Endnote:
1. Endnote 1: The Marquis de Castries had succeeded, as minister of the navy, to M. de Sartine. This change gave rise to the hope that France would send the promised succours, and that expectation induced M. de Lafayette to renounce his journey to the south.
TO M. DE VERGENNES.~{1}
New Windsor, on the North River, Jan. 30th, 1781.
The letters which I had the honour of writing to you, sir, and which were dated the 20th May, 19th July, 4th and 16th December, have, I hope, reached you safely. Since the arrival of the squadron, your despatch of the 3rd of June is the only one I have received. The Chevalier de la Luzerne has only received one letter of the same month, and none have yet reached the officers of the army and squadron.

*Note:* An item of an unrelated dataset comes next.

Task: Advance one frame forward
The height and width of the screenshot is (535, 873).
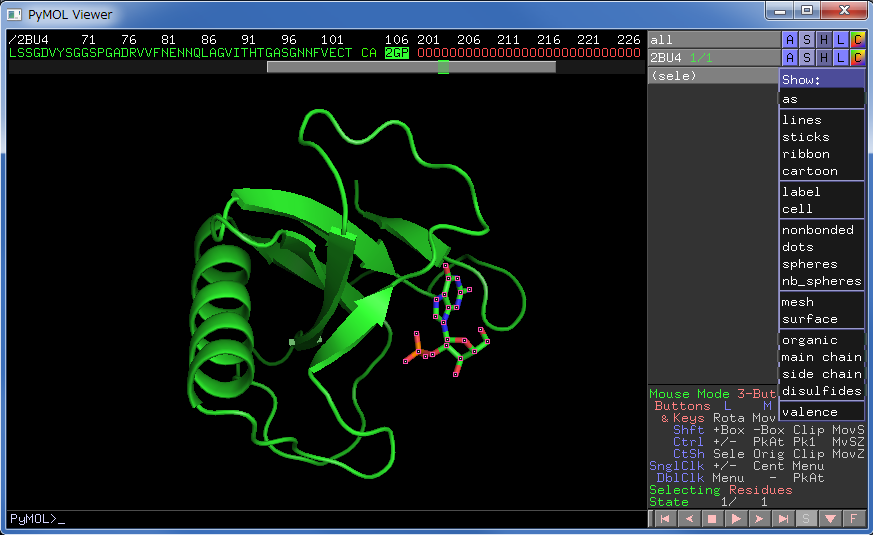Action: pyautogui.click(x=759, y=519)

The first copy of this letter will be delivered to you by Lieutenant-Colonel Laurens, aide-de-camp to General Washington, who is charged by congress with a private mission. Permit me to recommend to you this officer as a man who, by his integrity, frankness, and patriotism, must be extremely acceptable to government.
According to the instructions of congress, he will place before you the actual state of our affairs, which demand, I think more than ever, the most serious attention. As to the opinions which I may allow myself to express, sir, they entirely correspond with those I have hitherto expressed, and the very slight alterations observable in them have been occasioned by a change of time, prejudices, and circumstances.

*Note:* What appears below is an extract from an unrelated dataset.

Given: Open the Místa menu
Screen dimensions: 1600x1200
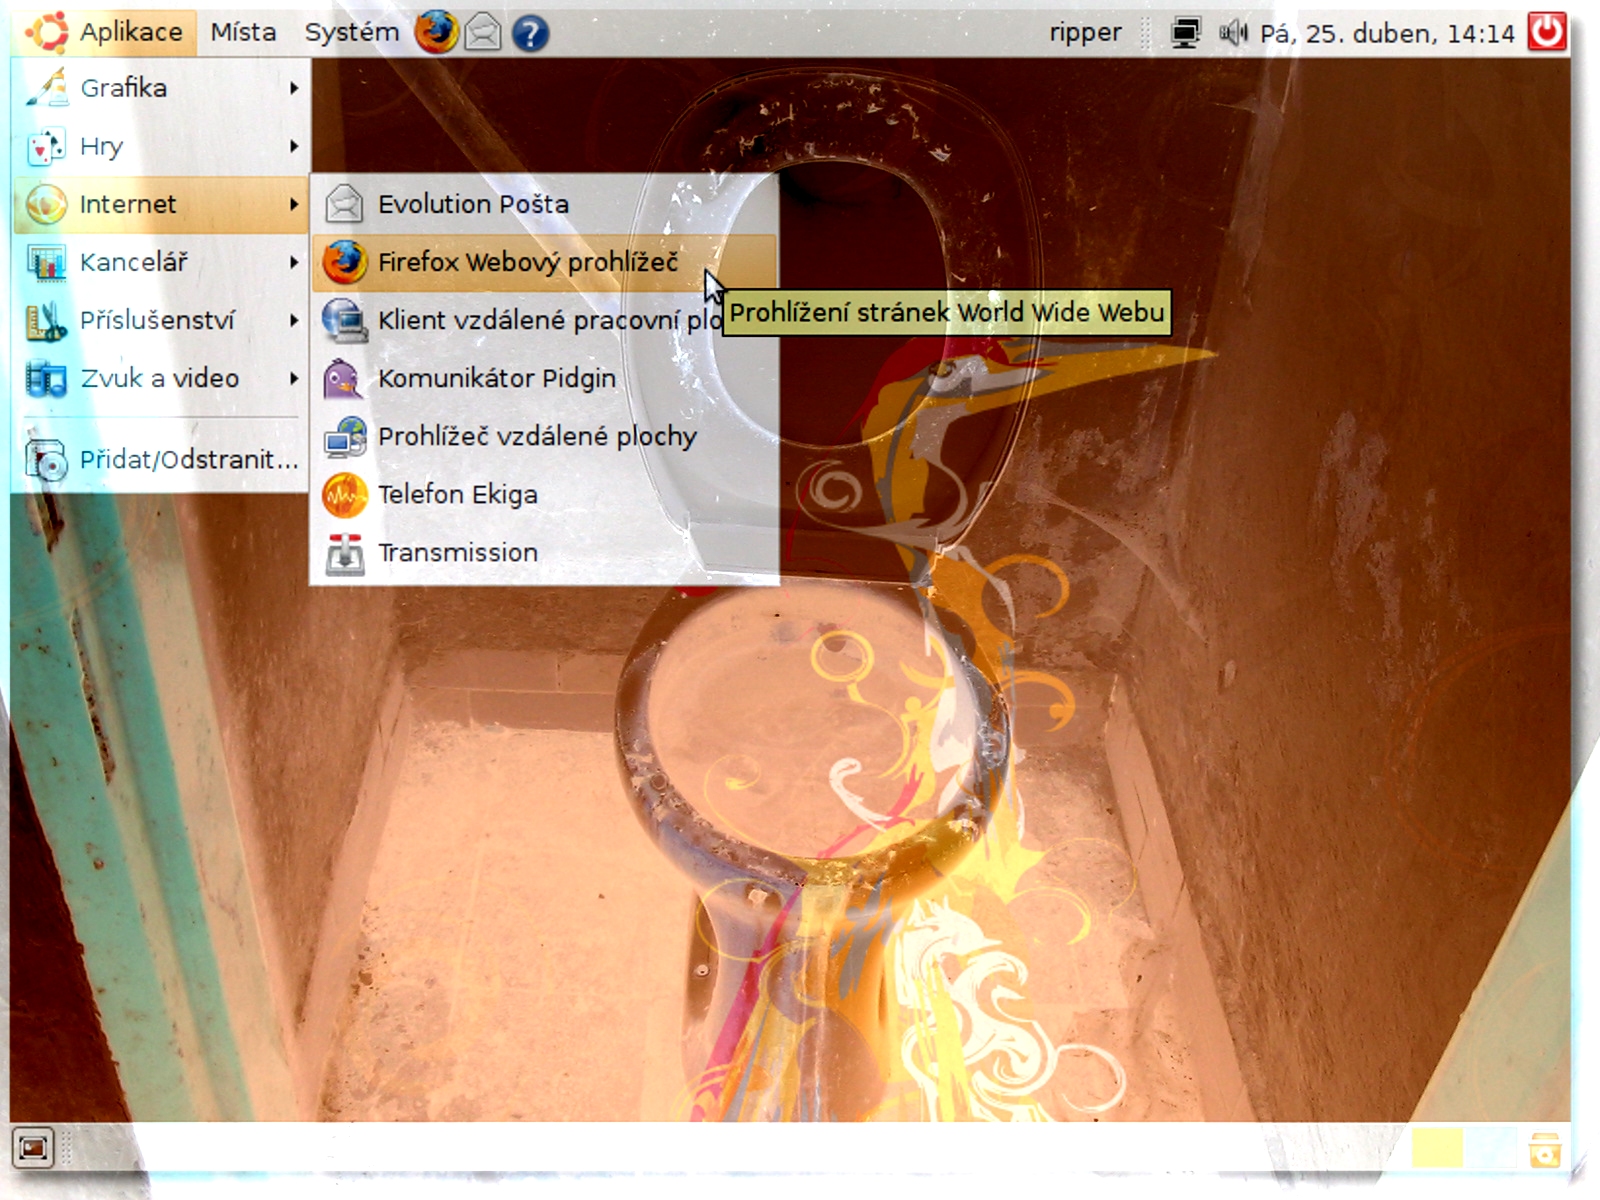Looking at the screenshot, I should 243,32.
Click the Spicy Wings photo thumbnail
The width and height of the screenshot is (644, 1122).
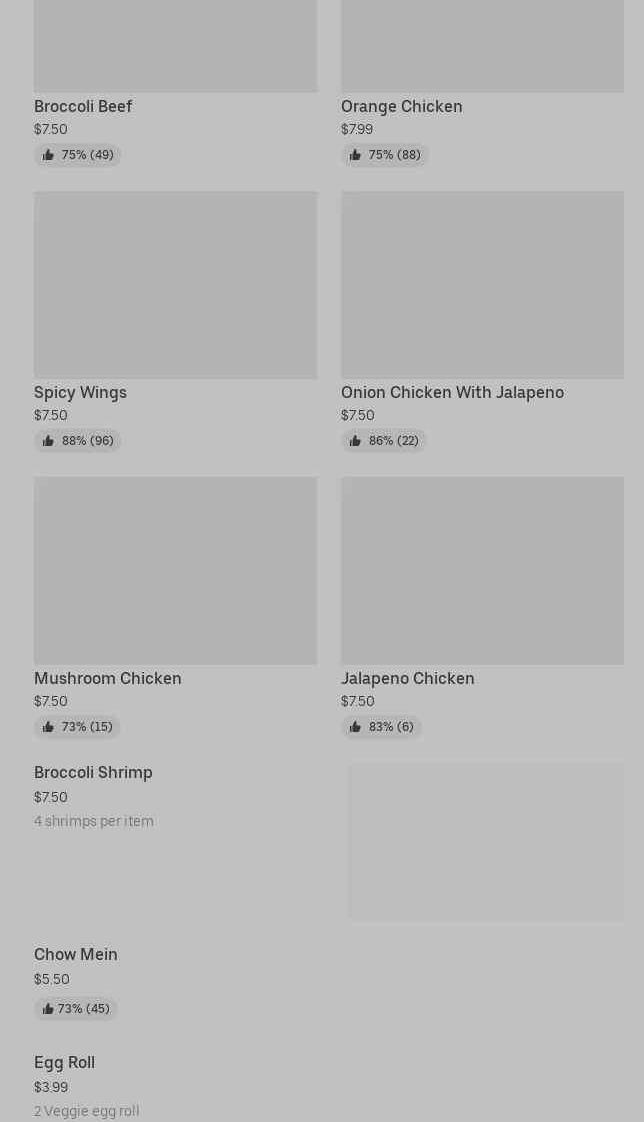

With a naval inferiority, it is impossible to make war in America. It is that which prevents us from attacking any point that might be carried with two or three thousand men. It is that which reduces us to defensive operations, as dangerous as they are humiliating. The English are conscious of this truth, and all their movements prove how much they desire to retain the empire of the sea. The harbours, the country, and all the resources it offers, appear to invite us to send thither a naval force. If we had possessed but a maritime superiority this spring, much might have been achieved with the army that M. de Rochambeau brought with him, and it would not have been necessary to have awaited the division he announced to us. If M. de Guichen had stopped at Rhode Island, on his way to France, Arbuthnot would have been ruined, and not all Rodney's efforts could have prevented our gaining victories. Since the hour of the arrival of the French, their inferiority has never for one moment ceased, and the English and the Tories have dared to say that France wished to kindle, without extinguishing the flame. This calumny becomes more dangerous at a period when the English detachments are wasting the south; when, under the protection of some frigates, corps of fifteen hundred men are repairing to Virginia, without our being able to get to them. On the whole continent, with the exception of the Islands of Newport, it is physically impossible that we should carry on an offensive war without ships, and even on those Islands the difficulty of transportation, the scarcity of provisions, and many other inconveniences, render all attempts too precarious to enable us to form any settled plan of campaign.
The result, sir, of all this is, that the advantage of the United States being the object of the war, and the progress of the enemy on that continent being the true means of prolonging it, and of rendering it, perhaps, even injurious to us, it becomes, in a political and military point of view, necessary to give us, both by vessels sent from France, and by a great movement in the fleet in the Islands, a decided naval superiority for the next campaign; and also, sir, to give us money enough to place the American forces in a state of activity; fifteen thousand of the regular army, and ten thousand, or, if we choose it, a still greater number of militia in this part of the country; a southern army, of which I cannot tell precisely the extent, but which will be formed by the five southern states, with all means of supporting in this country such a considerable force. Such, sir, are the resources that you may employ against the common enemy; immense sums of money could not transport resources of equal value from Europe to America, but these, without a succour of money, although established on the very theatre of war, will become useless; and that succour, which was always very important, is now absolutely necessary.
The last campaign took place without a shilling having been spent; all that credit, persuasion, and force could achieve, has been done,—but that can hold out no longer: that miracle, of which I believe no similar example can be found, cannot be renewed, and our exertions having been made to obtain an army for the war, we must depend on you to enable us to make use of it.